Я стянула второй сапог, осторожно прислонив его к деревянной этажерке. Там же нашлись обещанные тапочки размера эдак сорок второго. Моя нога погрузилась в них, как в обувку какого-нибудь великана-тролля. «Зайцы» тоже стояли на самой верхней полке, вызывающе-розового цвета, совершенно не вяжущиеся со сдержанной отделкой прихожей.
– Все статуэтки и другие безделушки в доме – это ее подарки, которыми я не смею распоряжаться по своему усмотрению. Алиса сама выбирает, куда их вешать и ставить, и боже упаси, что-то изменить! Вот, кстати, ее главный подарочек идет!
Неспешной походкой хозяина жизни к нам подбирался упитанный дымчато-серый котяра. Наверное, в его жилах протекала кровь благородных предков, принадлежавших породе русская голубая, во всяком случае, дворовых котов с таким отливом шерсти я не встречала. Да и зеленющие глаза смотрели, что на меня – пришлую двуногую, что на Романа, так надменно, не оставляя сомнений: этот котяра как минимум, чувствует себя приближенным ко двору, не меньше.

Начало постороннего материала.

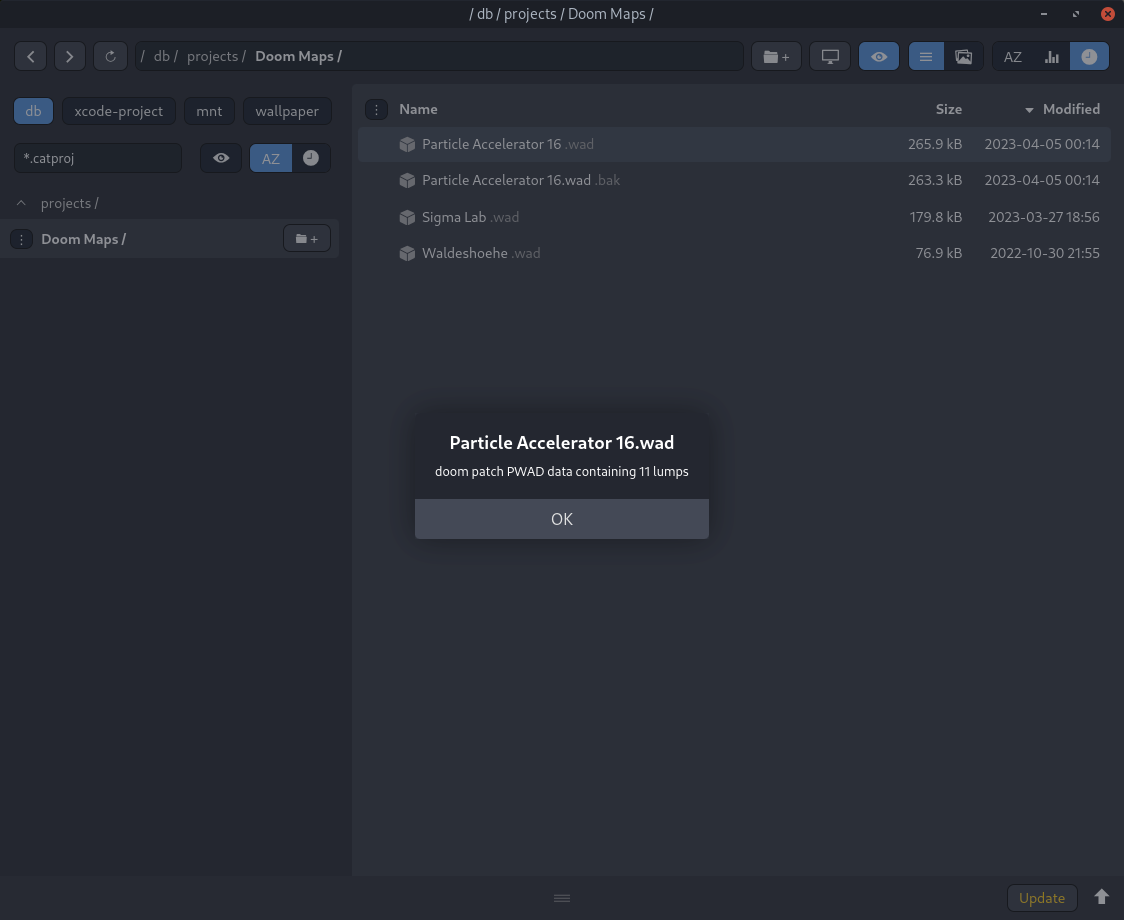Viewport: 1124px width, 920px height.
Task: Click the *.catproj filter input field
Action: pos(97,158)
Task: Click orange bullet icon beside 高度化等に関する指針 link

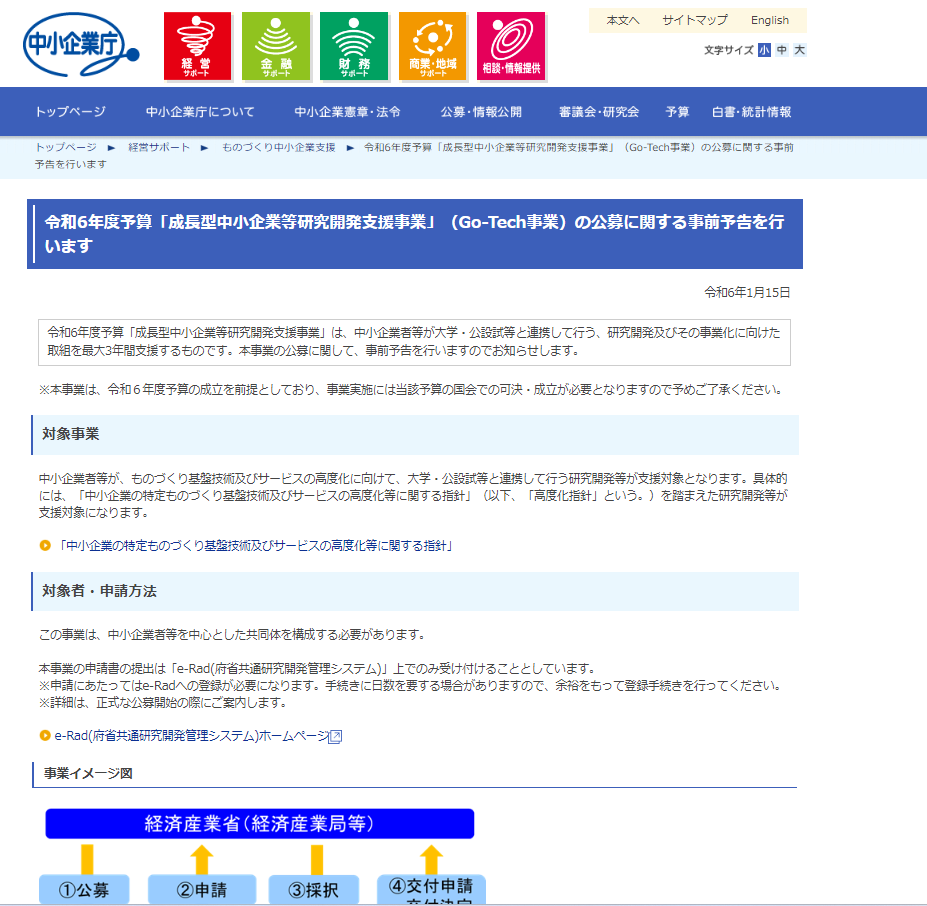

– Кис-кис, – позвала я животное, на что Шрапнель сделал два шага, потом плюхнулся на бок и начал вылизываться. – Кис-кис!
– Бесполезно, – улыбнулся Роман. – Он все понимает лучше некоторых людей, но реагирует только на два слова: «Еда» и «расчесываться». Так что если у вас не припасено ничего вкусненького, вы для него – пустое место. Шрапнель, хочешь жрать?
Кот, как по волшебству оживился, оторвался от своего крайне важного занятия и четко произнес: «Мяу». Видимо, на кошачьем языке это означало: «Хозяин, ты сбрендил? Разве я могу не хотеть?» Художник все понял и, присев рядом с плетеным ящиком, стоявшим тут же, вынул из него пакетик с кормом.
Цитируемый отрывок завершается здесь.